Pour ne pas plier sous le poids des vœux, Messenger, l'application de messagerie la plus populaire au monde, s'en remet au savoir-faire de son équipe new-yorkaise, fait savoir IEEE Spectrum, un magazine anglophone édité par l'institut des ingénieurs en électricité et électronique. Durant plusieurs heures, les 1,3 milliard d'utilisateurs de Messenger dispersés partout sur la planète envoient plus de messages qu'à tout autre moment de l'année.

L'application détenue par Facebook effectue en amont de cet événement des "tests de charge", en prenant en compte le nombre de messages attendus au Nouvel an. Ce test permet de valider le nombre maximum de messages qu’un seul serveur peut supporter à la fois, avant que l’équipe répartisse le trafic sur d’autres serveurs du réseau.

En cas d'urgence, d'autres leviers existent. Un service nommé Iris permet à Messenger de mettre de côté les accusés de réception, qui comptent pour l'application comme des messages à envoyer, pour se concentrer uniquement sur les contenus écrits, images et vidéos à transmettre. L'entreprise peut également lever le pied quelques heures sur la précision du point vert dans les conversations, qui permet de savoir si une personne est en ligne ou non. Si le nombre maximum de messages envoyés ces dernières Saint-Sylvestre reste à la discrétion de Messenger, le groupe précise néanmoins ne pas avoir eu recours à ces mesures d'urgence l'an passé. 

Plus de 800 millions de SMS

Le bon vieux SMS n'échappe pas à la règle. Malgré sa chute de popularité, le Nouvel An reste l'épreuve du feu pour les réseaux de téléphonie mobile. Chaque année, c'est un test grandeur nature de leur capacité à encaisser un nouveau pic de trafic.

L'an dernier, 505 millions de SMS se sont échangés chez Orange, 323 millions chez SFR, et 45 millions chez Bouygues Telecom, en trois heures seulement pour ce dernier opérateur, font savoir Les Echos. Leur crainte reste inchangée année après année: que leurs infrastructures plient sous le poids de la demande et ne soient plus en mesure de transmettre les messages. 

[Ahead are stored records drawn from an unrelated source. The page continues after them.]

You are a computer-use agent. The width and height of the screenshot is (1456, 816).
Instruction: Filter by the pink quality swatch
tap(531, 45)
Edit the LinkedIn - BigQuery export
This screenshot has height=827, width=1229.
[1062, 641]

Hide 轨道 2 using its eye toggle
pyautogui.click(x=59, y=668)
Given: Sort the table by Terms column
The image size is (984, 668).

Ainsi, et après plusieurs simulations pendant l'année, les équipes de ces différents opérateurs s'abstiennent d'apporter des modifications à leurs infrastructures dans les deux dernières semaines de décembre, pour éviter qu'une mise à jour mal calibrée ne vienne entraver les envois et réceptions de vœux. Plusieurs réunions ont également lieu au cours du mois de décembre, pour dimensionner correctement leurs capacités d'interconnexion, alors que certaines fonctionnalités des réseaux sont temporairement inhibées. 

Les équipes portent leur attention sur le "taux de répétition", à savoir le nombre de fois qu'un opérateur tente d'envoyer un message qui ne trouve pas son destinataire. En situation de surcharge, les opérateurs privilégieront le stockage prolongé d'un message aux tentatives vaines et désespérées d'envois successifs. Grâce à l'ensemble de ces précautions, et la baisse du volume de SMS aidant, les opérateurs télécom garantissent depuis plusieurs années déjà, et sans encombre, un envoi des messages en temps et en heure.